Some news sites are having WTF moments (The Daily Mail and the sites who cut and pasted the story–like Linda Ikeji) at the comments made by Rachel Dilley, a 48-year old single mother of two who told a British TV morning show about how she was infected with HIV. She had unprotected sex with a man she met on a dating site and claimed she had no idea she was at risk. At the time, she admits she was clueless about HIV and AIDS: “I just didn’t know anything about it – I just thought you got it in Africa. I didn’t know a white person had ever got it.”
Didn’t she hear about the pandemic in the early 1980s US (she’s old enough to have, but may have dismissed it just as easily, and just as ignorantly, as a disease that affects gay men)? You can imagine the comments that followed her admission. Some of the reaction to Dilley was justifiable outrage about her easy designation of Africa as the location of illness: HIV is a horror that would never touch her, safely ensconced as she was in whiteness and British-Europeanness. But some of the criticism was just smuggy-buggy superior.

━━━━━━━━━━━━━━━━━━━━

Activity: In the passage, where did Rachel Dilley meet the man she had unprotected sex with? Use only what the passage says.

━━━━━━━━━━━━━━━━━━━━

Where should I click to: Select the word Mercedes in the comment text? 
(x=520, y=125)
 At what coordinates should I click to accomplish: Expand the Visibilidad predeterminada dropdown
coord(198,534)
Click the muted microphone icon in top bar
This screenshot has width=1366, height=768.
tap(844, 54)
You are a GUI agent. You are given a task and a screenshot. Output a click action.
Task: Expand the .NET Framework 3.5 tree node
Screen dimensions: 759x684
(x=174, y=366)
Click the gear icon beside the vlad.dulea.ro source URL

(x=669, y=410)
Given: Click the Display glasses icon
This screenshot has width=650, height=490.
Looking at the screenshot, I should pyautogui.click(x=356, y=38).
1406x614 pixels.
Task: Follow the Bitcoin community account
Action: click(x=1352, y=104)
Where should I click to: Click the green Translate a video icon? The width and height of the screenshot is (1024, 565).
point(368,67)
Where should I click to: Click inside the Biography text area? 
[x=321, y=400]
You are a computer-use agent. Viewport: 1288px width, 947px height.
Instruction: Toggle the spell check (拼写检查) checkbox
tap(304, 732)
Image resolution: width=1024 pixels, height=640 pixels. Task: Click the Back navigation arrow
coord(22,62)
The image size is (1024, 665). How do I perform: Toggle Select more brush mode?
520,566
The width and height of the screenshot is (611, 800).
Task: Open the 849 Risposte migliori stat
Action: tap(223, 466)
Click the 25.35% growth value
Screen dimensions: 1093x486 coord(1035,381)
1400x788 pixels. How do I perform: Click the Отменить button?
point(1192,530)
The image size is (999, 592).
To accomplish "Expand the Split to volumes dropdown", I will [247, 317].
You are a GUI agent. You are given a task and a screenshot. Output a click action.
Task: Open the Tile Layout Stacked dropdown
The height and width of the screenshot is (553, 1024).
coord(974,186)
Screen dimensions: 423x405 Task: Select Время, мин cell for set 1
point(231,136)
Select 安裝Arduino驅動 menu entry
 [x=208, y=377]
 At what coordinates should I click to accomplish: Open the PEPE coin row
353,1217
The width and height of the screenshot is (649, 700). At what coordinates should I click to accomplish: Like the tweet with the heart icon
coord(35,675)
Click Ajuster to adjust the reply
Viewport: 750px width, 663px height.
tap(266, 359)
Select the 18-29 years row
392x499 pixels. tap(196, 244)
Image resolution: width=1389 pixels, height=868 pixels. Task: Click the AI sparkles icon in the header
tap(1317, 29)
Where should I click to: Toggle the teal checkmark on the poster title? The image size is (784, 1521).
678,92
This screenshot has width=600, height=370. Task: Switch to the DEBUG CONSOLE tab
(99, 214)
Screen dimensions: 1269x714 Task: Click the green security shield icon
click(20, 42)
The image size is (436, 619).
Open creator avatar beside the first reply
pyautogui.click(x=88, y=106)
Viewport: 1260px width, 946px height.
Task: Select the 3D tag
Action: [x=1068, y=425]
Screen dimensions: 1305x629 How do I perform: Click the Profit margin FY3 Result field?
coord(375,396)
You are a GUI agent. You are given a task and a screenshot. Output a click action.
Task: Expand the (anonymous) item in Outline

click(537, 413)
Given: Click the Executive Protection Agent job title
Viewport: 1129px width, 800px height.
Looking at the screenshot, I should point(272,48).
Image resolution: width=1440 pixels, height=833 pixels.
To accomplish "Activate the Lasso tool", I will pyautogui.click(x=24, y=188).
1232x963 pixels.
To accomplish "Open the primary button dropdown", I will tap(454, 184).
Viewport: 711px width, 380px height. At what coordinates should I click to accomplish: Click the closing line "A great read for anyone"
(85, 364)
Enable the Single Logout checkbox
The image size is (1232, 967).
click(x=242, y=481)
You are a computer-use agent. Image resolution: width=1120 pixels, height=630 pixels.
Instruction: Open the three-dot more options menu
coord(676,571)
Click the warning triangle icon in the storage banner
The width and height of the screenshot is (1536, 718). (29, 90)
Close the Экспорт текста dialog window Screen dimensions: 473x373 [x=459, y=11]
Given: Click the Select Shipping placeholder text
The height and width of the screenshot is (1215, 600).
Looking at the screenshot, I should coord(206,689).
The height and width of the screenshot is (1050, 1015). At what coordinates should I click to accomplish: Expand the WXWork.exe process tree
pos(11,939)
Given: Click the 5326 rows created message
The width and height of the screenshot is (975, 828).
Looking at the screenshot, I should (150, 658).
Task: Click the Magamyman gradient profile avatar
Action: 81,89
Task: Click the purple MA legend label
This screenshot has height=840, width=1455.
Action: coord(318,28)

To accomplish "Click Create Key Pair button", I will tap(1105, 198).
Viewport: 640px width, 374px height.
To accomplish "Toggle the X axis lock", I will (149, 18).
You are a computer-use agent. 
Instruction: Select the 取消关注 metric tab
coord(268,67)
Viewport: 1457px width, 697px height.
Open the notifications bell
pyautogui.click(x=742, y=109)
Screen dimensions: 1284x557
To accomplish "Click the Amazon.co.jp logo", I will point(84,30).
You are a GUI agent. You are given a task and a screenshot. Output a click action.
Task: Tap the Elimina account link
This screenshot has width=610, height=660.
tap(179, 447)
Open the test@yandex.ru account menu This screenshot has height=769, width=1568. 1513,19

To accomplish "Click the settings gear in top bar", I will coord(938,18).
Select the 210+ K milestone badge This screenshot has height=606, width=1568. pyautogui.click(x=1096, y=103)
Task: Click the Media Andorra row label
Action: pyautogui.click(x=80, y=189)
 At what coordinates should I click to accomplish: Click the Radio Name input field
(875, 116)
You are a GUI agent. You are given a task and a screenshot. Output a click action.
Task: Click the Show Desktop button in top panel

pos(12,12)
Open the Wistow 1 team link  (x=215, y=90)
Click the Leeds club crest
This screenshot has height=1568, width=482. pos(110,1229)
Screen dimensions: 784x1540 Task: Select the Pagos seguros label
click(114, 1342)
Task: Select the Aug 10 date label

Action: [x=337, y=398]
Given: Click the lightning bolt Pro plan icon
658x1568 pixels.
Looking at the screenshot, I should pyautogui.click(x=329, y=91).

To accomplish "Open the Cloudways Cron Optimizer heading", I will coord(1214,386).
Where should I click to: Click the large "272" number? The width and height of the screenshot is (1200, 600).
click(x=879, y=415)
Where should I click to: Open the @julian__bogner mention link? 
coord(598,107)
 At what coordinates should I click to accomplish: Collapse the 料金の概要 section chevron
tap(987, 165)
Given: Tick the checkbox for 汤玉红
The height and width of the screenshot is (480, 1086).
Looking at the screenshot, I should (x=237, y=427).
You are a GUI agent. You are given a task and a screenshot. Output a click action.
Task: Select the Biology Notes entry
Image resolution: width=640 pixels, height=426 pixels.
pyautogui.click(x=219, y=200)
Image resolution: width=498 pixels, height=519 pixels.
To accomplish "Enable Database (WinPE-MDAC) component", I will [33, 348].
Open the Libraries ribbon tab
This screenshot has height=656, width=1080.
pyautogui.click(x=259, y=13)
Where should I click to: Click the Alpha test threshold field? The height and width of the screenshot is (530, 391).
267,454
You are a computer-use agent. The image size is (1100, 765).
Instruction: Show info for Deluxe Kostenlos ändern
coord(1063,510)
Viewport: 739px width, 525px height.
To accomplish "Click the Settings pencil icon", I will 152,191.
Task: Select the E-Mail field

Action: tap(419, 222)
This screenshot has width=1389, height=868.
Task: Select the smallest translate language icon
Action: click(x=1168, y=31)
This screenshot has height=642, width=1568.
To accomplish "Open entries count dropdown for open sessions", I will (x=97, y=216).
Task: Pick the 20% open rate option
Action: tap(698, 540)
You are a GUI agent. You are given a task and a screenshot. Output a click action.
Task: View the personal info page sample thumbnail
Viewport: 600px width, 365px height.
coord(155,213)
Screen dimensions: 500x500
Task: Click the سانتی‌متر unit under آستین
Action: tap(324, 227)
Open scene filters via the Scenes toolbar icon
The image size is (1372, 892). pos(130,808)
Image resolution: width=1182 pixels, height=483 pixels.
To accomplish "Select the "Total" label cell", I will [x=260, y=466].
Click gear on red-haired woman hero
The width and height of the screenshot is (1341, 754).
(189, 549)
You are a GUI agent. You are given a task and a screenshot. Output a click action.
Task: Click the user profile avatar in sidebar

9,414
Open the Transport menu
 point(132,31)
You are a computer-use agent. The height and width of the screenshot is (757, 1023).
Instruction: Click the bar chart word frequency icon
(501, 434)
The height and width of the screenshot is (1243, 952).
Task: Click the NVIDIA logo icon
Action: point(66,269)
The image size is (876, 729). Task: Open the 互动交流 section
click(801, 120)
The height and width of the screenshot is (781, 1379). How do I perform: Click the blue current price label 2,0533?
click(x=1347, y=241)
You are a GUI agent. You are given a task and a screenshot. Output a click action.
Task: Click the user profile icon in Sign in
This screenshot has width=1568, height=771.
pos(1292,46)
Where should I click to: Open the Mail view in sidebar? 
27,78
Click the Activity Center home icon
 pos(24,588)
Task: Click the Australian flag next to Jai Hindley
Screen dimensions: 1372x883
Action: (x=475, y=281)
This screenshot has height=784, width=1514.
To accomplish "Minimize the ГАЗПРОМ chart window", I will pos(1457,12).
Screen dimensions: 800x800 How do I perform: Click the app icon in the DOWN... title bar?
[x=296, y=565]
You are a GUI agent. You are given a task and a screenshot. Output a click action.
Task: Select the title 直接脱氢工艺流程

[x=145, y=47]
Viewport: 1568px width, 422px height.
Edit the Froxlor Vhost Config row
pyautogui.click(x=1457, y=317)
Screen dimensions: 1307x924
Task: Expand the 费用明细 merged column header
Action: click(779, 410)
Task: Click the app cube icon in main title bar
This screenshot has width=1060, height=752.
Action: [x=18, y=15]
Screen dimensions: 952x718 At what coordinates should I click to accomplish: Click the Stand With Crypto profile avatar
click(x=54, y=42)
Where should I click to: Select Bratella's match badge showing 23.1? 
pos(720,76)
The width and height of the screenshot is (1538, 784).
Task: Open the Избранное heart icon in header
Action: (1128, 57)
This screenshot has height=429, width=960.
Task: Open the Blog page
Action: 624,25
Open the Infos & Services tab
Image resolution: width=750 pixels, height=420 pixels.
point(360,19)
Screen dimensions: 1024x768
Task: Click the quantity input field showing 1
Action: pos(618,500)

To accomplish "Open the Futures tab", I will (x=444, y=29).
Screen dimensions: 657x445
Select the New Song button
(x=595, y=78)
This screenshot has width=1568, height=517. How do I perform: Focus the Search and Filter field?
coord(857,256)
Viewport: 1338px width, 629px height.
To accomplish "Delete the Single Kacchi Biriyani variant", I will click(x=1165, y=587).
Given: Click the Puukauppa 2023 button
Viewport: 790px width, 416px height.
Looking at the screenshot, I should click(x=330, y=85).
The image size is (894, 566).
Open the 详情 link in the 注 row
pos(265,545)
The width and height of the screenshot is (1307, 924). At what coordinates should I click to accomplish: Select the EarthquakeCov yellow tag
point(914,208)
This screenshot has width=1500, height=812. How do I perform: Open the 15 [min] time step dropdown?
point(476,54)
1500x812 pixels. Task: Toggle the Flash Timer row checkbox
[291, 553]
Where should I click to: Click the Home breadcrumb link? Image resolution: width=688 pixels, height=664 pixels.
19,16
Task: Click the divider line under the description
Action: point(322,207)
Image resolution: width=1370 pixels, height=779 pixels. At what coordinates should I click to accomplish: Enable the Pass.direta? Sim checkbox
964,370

━━━━━━━━━━━━━━━━━━━━

Solution for this task: On a dating site.